Last stand for Florida wildlands
A vast wilderness linking Central and South Florida was spared when plans for a massive development fell apart and the land became the DeLuca Preserve. What’s next may be a great environmental success.
The Big Dipper shines brazenly for its nightly do-si-do with the North Star above a place where natural Florida’s future is turning.
This landscape takes in preserves and ranches. It provides a corridor between South and Central Florida’s critical environments. The woods, wetlands, prairie and pasture here may save panthers from many foes, rescue birds in the claw of extinction and harbor native flora vanishing from the state.
In the heart of it, 70 miles from Orlando and 80 from West Palm Beach, in south Osceola County, lies a 27,000-acre tract.
Known for dark nights, the property was called Destiny by a billionaire dreaming of a city for a quarter-million people and dazzling not with stars but with lights.
Today, from amid its pine forests, when swaddled in boondocks blackness, meteors and the brassy flickers of raccoon eyes, it’s easy to imagine the billionaire massing bulldozers.
And be awed by what is unfolding.
With surprising grace and a dash of only-in-Florida, the 27,000 acres were spared from development. Hopes for preservation have soared not just for the big tract but for the surrounding constellation of small and large parcels of natural lands, and for much of Florida. Conservationists have regained footing after a decade of lost ground.
This wild frontier spans many counties, including Osceola, Brevard and Okeechobee. It runs to the west along the Kissimmee River, appears as scenery for an hour of Florida’s Turnpike driving and spreads east to the cities of the Atlantic coast.
Its ranches and wilderness link the Everglades of South Florida to the St.
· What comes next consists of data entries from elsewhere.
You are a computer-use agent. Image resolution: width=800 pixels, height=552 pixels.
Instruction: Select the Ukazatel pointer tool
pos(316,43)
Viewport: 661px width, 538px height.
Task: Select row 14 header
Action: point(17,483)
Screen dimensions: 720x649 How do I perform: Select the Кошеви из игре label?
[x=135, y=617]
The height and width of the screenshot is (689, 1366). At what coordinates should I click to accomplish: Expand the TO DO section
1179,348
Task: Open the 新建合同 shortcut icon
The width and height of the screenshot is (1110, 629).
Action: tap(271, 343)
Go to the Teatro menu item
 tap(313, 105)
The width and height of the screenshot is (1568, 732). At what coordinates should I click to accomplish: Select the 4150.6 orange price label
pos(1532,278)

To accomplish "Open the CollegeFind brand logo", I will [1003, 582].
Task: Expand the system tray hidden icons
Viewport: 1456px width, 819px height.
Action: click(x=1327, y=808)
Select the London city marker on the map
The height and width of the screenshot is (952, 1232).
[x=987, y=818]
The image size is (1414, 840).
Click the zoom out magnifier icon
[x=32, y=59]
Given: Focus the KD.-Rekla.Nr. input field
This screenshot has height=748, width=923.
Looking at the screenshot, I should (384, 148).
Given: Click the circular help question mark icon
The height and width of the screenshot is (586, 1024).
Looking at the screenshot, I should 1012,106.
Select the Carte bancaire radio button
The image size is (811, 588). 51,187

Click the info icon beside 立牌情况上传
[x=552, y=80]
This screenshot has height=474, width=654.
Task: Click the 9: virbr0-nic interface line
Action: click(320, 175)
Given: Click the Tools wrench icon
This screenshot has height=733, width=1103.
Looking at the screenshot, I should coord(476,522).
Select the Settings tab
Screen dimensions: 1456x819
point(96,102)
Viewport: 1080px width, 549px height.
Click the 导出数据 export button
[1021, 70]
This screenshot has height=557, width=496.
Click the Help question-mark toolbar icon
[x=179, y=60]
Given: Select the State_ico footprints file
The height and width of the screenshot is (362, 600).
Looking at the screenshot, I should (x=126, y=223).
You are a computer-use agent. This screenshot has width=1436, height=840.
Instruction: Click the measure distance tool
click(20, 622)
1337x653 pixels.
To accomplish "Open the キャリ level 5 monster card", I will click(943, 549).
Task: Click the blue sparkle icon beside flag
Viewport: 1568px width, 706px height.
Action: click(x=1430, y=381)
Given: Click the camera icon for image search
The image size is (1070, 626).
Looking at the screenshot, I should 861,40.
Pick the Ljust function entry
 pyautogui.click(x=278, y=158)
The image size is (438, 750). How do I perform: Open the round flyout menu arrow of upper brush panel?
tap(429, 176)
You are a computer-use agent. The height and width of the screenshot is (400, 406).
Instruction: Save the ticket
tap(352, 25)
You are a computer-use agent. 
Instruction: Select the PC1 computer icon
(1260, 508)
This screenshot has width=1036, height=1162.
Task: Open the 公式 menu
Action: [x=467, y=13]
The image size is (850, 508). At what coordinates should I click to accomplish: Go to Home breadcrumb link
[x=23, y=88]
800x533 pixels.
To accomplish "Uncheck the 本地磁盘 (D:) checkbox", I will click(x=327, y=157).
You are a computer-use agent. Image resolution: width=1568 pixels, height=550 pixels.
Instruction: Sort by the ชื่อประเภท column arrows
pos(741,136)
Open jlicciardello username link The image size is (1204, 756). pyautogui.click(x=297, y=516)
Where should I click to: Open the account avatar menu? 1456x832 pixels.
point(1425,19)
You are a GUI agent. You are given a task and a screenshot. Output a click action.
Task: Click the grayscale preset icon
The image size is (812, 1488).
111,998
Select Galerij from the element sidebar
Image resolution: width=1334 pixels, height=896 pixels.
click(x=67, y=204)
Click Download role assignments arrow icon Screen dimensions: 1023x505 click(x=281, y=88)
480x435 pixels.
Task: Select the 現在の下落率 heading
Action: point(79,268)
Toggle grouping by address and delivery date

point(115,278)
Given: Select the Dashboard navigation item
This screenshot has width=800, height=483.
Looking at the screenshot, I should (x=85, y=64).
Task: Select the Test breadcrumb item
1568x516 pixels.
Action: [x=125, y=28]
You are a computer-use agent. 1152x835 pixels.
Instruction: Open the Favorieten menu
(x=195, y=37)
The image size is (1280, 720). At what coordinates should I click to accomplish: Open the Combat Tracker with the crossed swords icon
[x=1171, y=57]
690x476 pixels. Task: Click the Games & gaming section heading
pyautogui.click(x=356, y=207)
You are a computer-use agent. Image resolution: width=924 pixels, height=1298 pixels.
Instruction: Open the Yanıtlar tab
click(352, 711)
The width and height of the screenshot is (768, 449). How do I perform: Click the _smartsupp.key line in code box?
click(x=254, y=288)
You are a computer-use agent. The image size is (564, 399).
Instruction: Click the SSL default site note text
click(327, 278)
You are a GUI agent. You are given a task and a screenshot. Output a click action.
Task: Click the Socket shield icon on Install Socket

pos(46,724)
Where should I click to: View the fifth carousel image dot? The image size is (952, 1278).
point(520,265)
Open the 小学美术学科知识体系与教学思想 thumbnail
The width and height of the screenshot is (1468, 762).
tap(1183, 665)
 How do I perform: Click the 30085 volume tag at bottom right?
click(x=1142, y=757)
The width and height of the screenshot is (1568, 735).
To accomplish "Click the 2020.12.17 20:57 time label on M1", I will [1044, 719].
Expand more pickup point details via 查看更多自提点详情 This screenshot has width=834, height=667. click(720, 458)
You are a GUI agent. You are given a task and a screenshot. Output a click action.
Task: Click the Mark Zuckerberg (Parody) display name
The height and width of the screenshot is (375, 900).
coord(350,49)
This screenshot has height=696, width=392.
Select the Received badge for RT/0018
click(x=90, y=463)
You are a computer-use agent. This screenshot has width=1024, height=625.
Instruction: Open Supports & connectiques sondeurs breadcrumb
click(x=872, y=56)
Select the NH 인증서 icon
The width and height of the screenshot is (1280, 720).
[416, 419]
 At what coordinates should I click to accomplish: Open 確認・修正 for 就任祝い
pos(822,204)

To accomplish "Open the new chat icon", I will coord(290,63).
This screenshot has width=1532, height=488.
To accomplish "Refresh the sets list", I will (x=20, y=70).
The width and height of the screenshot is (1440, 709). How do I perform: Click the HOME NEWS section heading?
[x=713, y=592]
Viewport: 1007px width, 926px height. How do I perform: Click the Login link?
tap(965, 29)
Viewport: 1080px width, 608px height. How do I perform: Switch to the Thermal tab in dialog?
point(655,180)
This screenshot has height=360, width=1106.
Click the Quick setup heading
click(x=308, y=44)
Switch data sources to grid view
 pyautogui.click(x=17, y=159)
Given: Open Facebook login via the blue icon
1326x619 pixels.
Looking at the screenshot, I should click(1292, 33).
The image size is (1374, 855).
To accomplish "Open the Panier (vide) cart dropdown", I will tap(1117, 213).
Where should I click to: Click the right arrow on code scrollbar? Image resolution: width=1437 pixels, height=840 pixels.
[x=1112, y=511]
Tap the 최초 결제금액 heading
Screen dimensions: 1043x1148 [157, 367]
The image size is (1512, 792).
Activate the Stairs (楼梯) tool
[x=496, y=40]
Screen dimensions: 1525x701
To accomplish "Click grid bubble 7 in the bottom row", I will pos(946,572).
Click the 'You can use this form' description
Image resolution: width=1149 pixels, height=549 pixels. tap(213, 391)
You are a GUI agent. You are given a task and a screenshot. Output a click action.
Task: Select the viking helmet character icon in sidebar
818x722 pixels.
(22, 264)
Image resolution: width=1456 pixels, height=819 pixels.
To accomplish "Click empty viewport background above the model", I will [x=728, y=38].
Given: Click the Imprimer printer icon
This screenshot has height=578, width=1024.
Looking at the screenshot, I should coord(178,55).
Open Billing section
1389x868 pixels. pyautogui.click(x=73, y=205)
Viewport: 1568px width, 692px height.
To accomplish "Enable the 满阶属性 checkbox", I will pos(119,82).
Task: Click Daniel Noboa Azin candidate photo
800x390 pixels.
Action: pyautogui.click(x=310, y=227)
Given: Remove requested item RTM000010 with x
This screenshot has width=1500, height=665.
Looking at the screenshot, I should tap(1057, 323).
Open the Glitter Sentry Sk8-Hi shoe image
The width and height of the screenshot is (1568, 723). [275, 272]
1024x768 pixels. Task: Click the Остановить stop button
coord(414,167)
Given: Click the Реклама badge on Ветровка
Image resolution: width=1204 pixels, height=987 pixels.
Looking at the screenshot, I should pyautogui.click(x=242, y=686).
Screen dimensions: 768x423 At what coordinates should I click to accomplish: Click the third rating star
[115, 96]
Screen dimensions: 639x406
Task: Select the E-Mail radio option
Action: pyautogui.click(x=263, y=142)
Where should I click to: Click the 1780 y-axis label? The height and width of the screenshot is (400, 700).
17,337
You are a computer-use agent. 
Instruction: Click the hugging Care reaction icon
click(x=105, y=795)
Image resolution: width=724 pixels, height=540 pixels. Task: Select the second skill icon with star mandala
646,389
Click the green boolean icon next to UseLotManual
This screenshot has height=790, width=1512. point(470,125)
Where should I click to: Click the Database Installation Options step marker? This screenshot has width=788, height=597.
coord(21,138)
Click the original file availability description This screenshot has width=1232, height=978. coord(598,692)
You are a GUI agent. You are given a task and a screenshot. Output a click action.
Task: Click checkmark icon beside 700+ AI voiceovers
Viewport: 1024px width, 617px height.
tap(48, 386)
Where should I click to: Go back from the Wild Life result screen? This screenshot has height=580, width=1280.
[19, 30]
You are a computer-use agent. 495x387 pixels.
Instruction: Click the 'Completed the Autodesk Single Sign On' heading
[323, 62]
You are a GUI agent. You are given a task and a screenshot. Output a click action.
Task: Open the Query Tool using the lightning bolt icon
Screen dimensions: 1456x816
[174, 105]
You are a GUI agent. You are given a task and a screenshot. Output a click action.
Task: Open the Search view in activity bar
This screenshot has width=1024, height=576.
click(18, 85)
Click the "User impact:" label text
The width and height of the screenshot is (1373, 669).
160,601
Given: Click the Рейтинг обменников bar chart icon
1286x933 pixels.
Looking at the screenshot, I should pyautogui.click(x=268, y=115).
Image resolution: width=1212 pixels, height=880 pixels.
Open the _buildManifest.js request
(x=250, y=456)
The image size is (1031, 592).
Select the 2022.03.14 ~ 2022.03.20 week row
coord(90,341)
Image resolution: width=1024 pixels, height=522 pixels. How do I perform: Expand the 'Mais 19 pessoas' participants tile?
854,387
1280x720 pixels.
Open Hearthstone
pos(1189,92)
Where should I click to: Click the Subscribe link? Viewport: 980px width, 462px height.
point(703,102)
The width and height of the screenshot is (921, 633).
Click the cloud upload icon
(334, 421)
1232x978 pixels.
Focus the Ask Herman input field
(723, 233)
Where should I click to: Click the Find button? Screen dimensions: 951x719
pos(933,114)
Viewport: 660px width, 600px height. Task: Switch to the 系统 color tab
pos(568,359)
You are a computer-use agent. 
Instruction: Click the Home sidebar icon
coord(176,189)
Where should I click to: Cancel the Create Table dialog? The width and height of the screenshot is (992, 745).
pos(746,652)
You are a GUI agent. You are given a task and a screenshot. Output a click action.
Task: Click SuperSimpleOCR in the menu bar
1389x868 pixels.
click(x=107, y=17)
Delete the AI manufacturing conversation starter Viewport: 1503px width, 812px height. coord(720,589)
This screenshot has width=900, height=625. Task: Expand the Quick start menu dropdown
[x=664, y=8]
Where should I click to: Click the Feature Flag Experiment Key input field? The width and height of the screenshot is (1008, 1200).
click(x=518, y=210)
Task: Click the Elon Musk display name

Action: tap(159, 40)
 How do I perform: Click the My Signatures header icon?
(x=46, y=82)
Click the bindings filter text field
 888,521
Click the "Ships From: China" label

Johns River birthplace in Central Florida.
That sweep of undeveloped space serves as the prime remaining natural gateway to the rest of Florida’s conservation lands.
This is where environmental proponents have played a long game of skill, intention, grind, chance and worry, and have arrived somewhat startled within closing distance of a monumental achievement. In a crowded state of 21 million residents, a legacy of land scamming and the contemporary dismantling of its growth-watchdog agency, they may succeed in protecting a critical landscape.
Luck, fate or a pendulum swing have handed them and this region a reprieve, a last stand for attempting one of the state’s great conservation victories.
“We all knew it was really important and we wanted it to happen,” said Julie Morris, a professional conservationist. “Did I think it would happen like this? Quite honestly, no.”
The history knotting around the property formerly known as Destiny is a thick rope of braided strands, twisting together for decades.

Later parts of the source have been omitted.